In Frankenstein, Habermas’ thoughts and theories are clearly taken as fact, and are enacted throughout many of the characters’ stories. The three characters that demonstrate and confirm Habermas’ theories the most blatantly are Walton, the explorer on an expedition to the Arctic, Victor Frankenstein, and the Creature himself. Each of their personal narratives recount a time in their childhood (or, for the Creature, the early time of his existence), when their ideas of self were altered, effected, or in fact determined by reading books. Walton, the explorer who chronicles the tragic story of Frankenstein and his Creature, remarks in letters to his sister that, “This expedition has been the favourite dream of my early years. I have read (emphasis mine) with ardour the accounts of the various voyages which have been made in the prospect of arriving at the North Pacific Ocean…” (Frankenstein 16). It is from this reading that Walton’s desire to explore has been kindled, and with it, an idea about how he is going to live his life, what path it shall take and what kind of man he wants to be. Later on in these letters, Walton notes that “…I was passionately fond of reading. These volumes were my study…and my familiarity with them increased that regret which I had felt, as a child, on learning that my father’s dying injunction had forbidden me…to embark in a seafaring life” (Frankenstein 16). So it is explained to the audience that by reading books about sea explorations and adventure, Walton developed a sense of what he truly was on the inside – a pioneer of the sea.
Victor Frankenstein relates a similar experience as he begins to detail the story of his life. He marks the pivotal moment in his development as the time he “…chanced to find a volume of the works of Cornelius Agrippa. I opened it with apathy…and the wonderful facts which he relates soon changed this feeling into enthusiasm. A new light seemed to dawn upon my mind…” (Frankenstein 40). With the reading of this text, Victor feels his inner-self illuminated; he feels that a path has been set before his feet. It seems as if he has found a place in the world and purpose in life. This only increases as he reads more and more of these types of books. Victor clearly sees this as the single event in his life which forever determined who he was and what he was going to do, saying that “…when I would account to myself for the birth of that passion, which afterwards ruled my destiny, I find it arise, like a mountain river…which, in its course, has swept away all my hopes and joys” (40). By reading these books, and through them developing his inner self, Victor feels he was doomed to the existence he now endures.

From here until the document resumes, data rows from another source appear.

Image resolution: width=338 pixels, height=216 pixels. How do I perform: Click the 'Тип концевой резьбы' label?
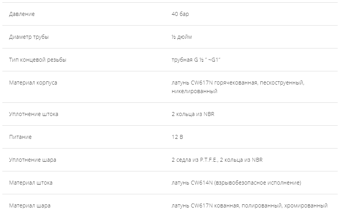(x=38, y=60)
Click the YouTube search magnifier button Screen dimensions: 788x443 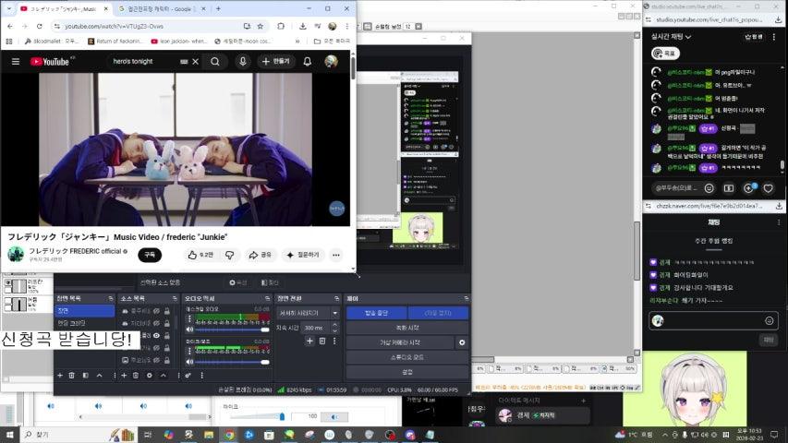point(214,62)
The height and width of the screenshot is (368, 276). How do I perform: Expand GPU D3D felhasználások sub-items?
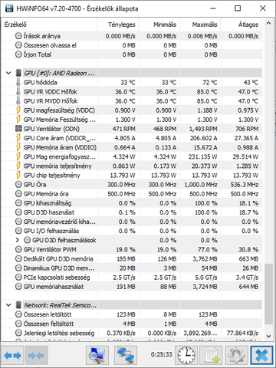click(x=18, y=240)
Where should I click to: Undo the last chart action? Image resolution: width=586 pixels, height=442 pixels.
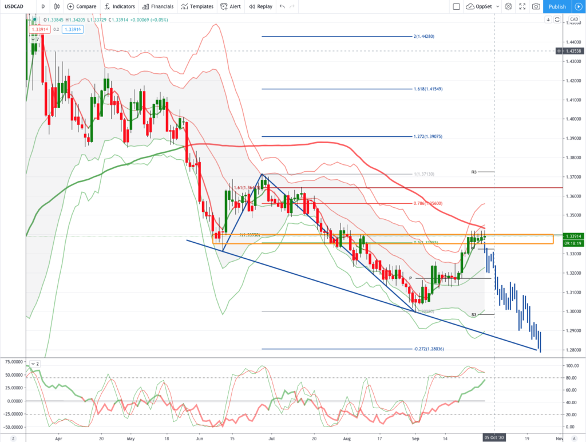[282, 7]
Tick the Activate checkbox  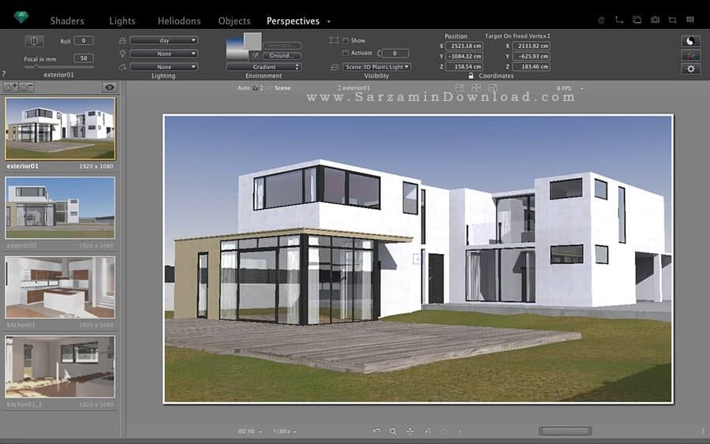tap(346, 54)
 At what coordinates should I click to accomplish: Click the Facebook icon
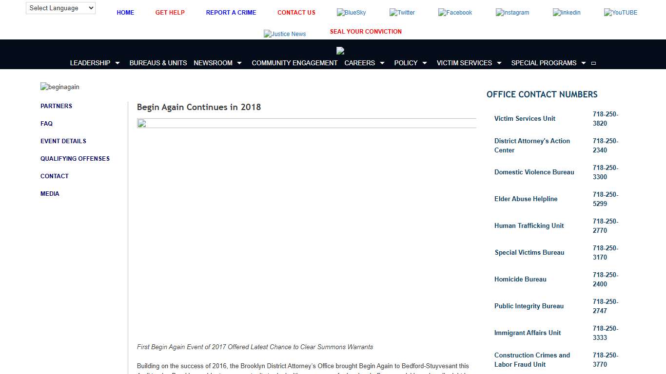pyautogui.click(x=455, y=13)
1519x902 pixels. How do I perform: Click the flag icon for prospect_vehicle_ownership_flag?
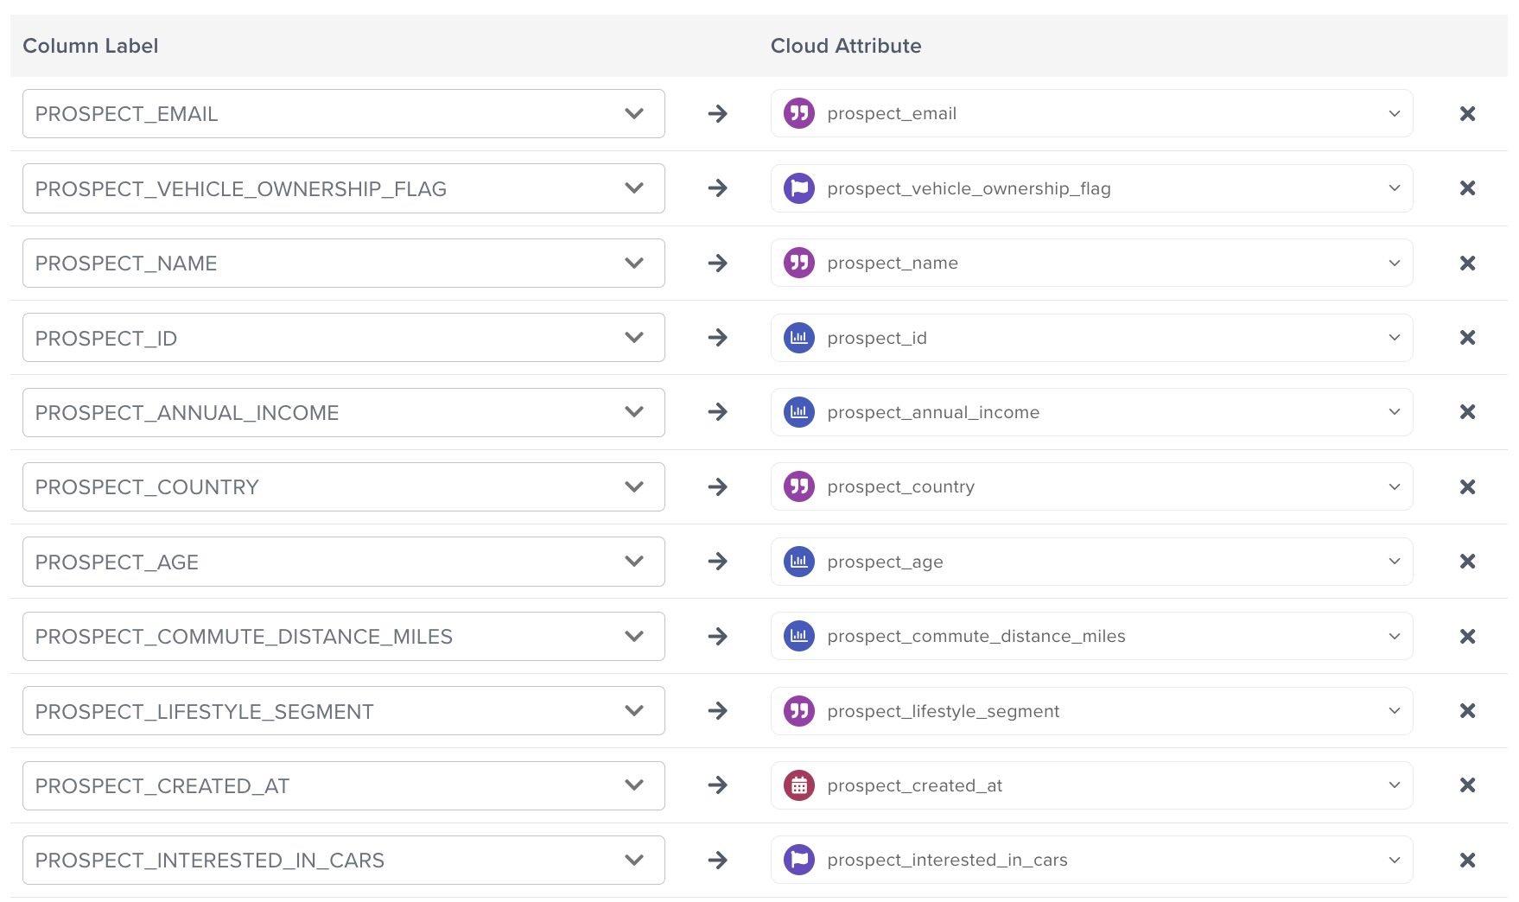point(798,188)
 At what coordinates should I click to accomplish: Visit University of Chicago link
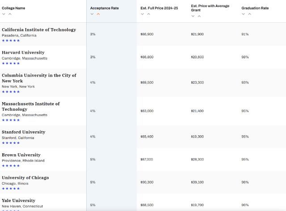point(25,178)

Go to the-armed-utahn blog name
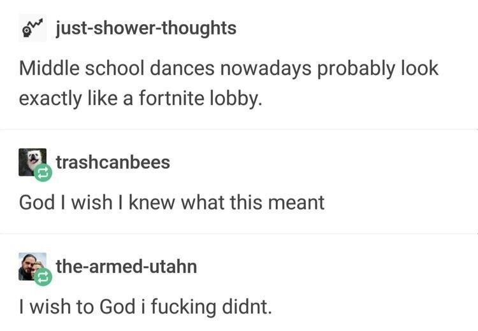tap(127, 267)
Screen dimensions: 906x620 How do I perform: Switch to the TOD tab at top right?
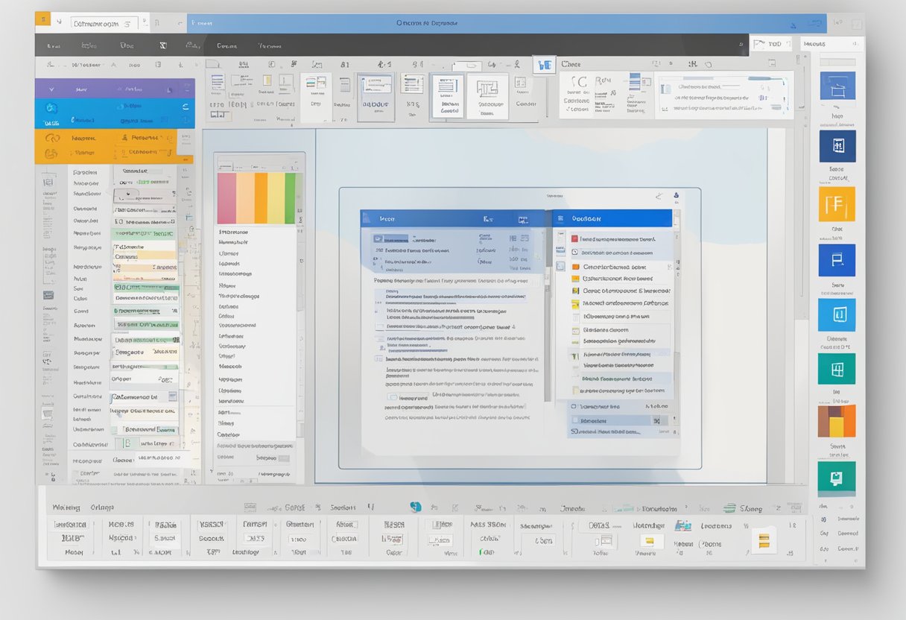[x=770, y=44]
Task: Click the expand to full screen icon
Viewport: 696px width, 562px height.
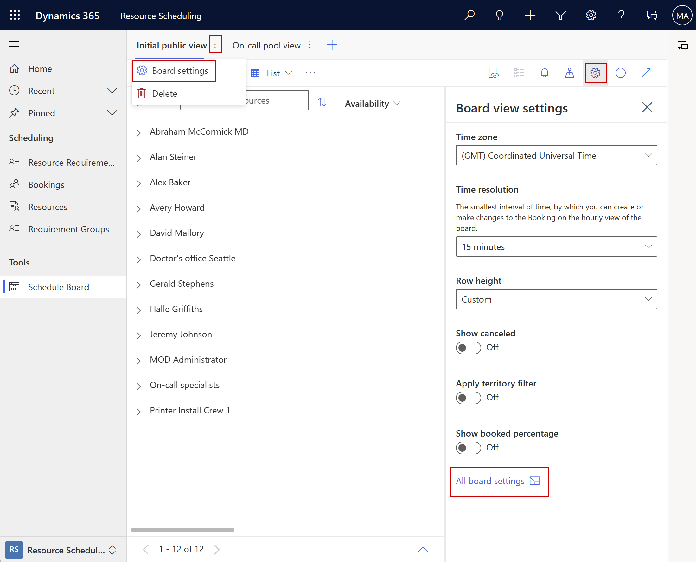Action: (646, 73)
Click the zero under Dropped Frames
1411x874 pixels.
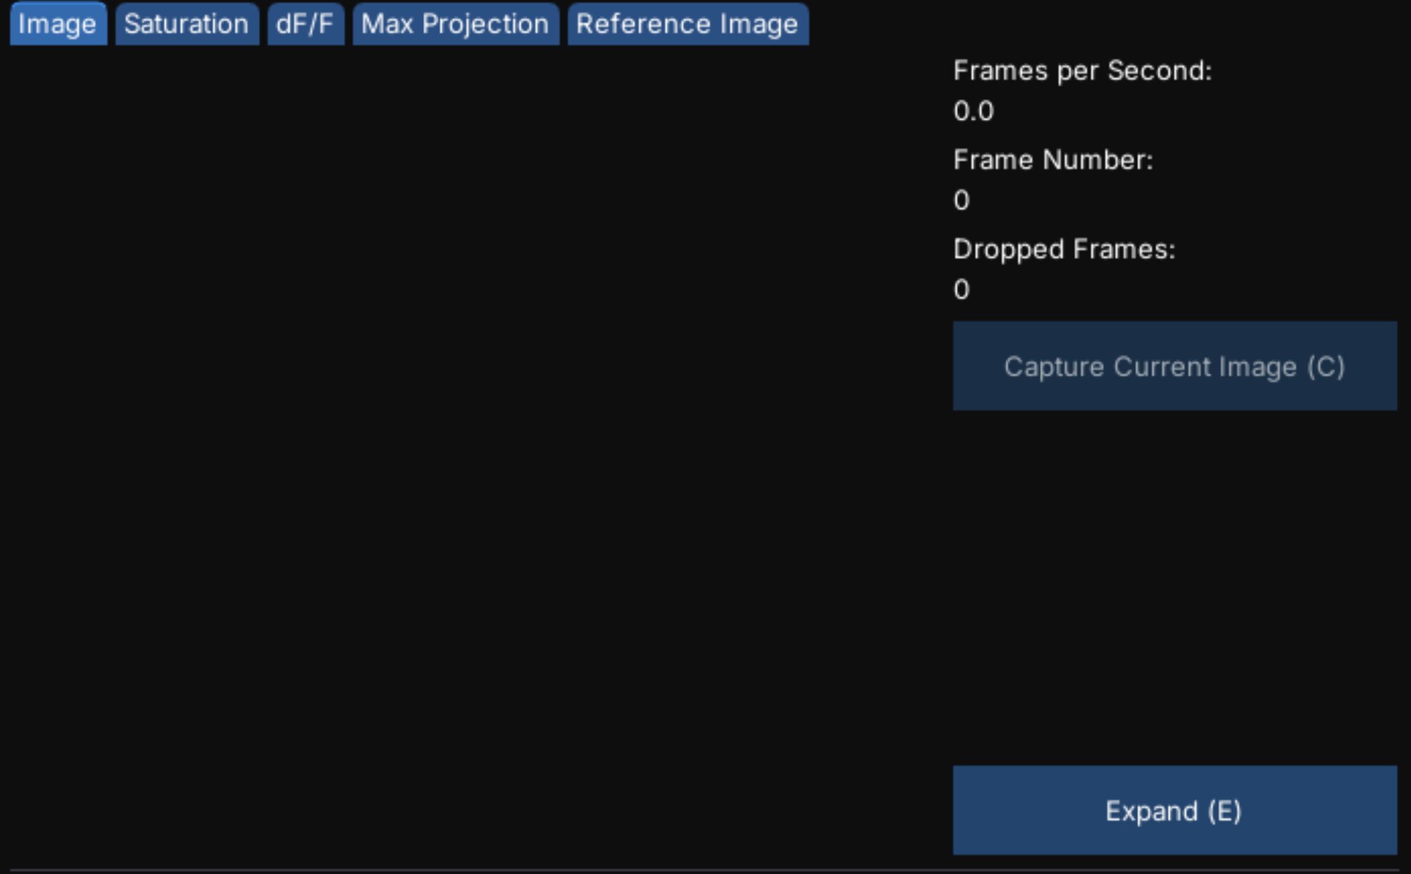[x=961, y=290]
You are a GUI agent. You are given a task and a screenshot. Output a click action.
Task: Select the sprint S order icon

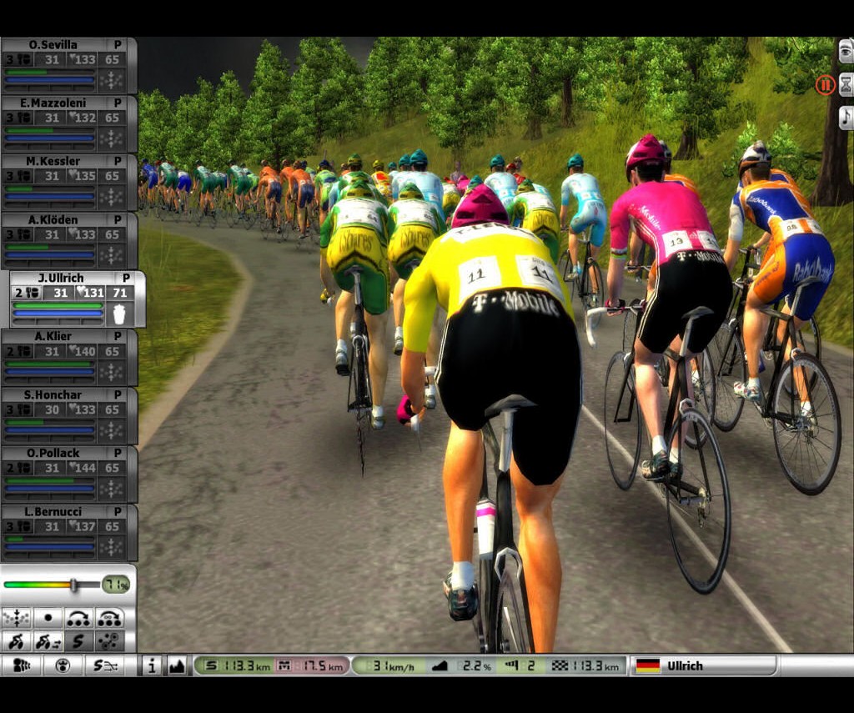click(78, 641)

It is Frankenstein’s Creature, however, that is perhaps the starkest example of Habermas’ theories. Left completely alone, devoid of any kind of human contact, the Creature was left to develop himself solely from the reading of books he found by chance. “[The books] consisted of Paradise Lost, a volume of Plutarch’s Lives, and the Sorrows of Werter. The possession of these treasures gave me extreme delight; I continually studied and exercised my mind upon these histories…” (Frankenstein 130). These books are treasures to him because they are his only connection with the greater world around him, the world of humanity. It is through his study of these books that he hopes to learn and develop this humanity within himself. He does this with considerable success by exercising almost exactly the model put forth by Habermas. The Creature explains that “As I read…I applied much personally to my own feelings and condition. I found myself similar, yet at the same time strangely unlike to the beings concerning whom I read…I sympathized with and partly understood them, but I was unformed in mind…” (Frankenstein 131). Exactly as Habermas theorizes, the Creature identifies with the characters and situations presented in the books he reads, and through that identification, tests out his own reactions, thoughts, and feelings, developing his own sense of individualism.

The author Alexander Pope once said, “Know then thyself, presume not God to scan; the proper study of mankind is man” (Pope, Essay on Man). Jürgen Habermas seems to agree with Pope, taking his words one step farther and putting forward a theory of how mankind studies itself through the reading of print text. Habermas makes the argument that during the seventeenth and eighteenth century, when print culture was at its peak, it was through the reading of books that the modern idea of ‘self’ was developed and the idea of individualism was born. Contemporary to this time period, the novel Frankenstein, by Mary Shelley, contains many instances of this phenomenon, at least fictionally. However, the scenes in Frankenstein which support Habermas’ theory are more than just fictional examples of this theory’s validity. The passages in Frankenstein highlight a certain amount of public awareness that the reading of books were vital to the healthy development of a person’s inner self. If the public was not aware of this link, these scenes would probably not have appeared at all, or if they did, they would not be anywhere near as pivotal to the plot. Frankenstein, then, does more than just offer fictional support to Habermas – it is proof that his theory of self-development has merit and can be proven to have existed during the era in which it is said to have occurred.
Works Cited
Pope, Alexander. An Essay on Man. Ottawa: Xinware Corporation, 2007. Print.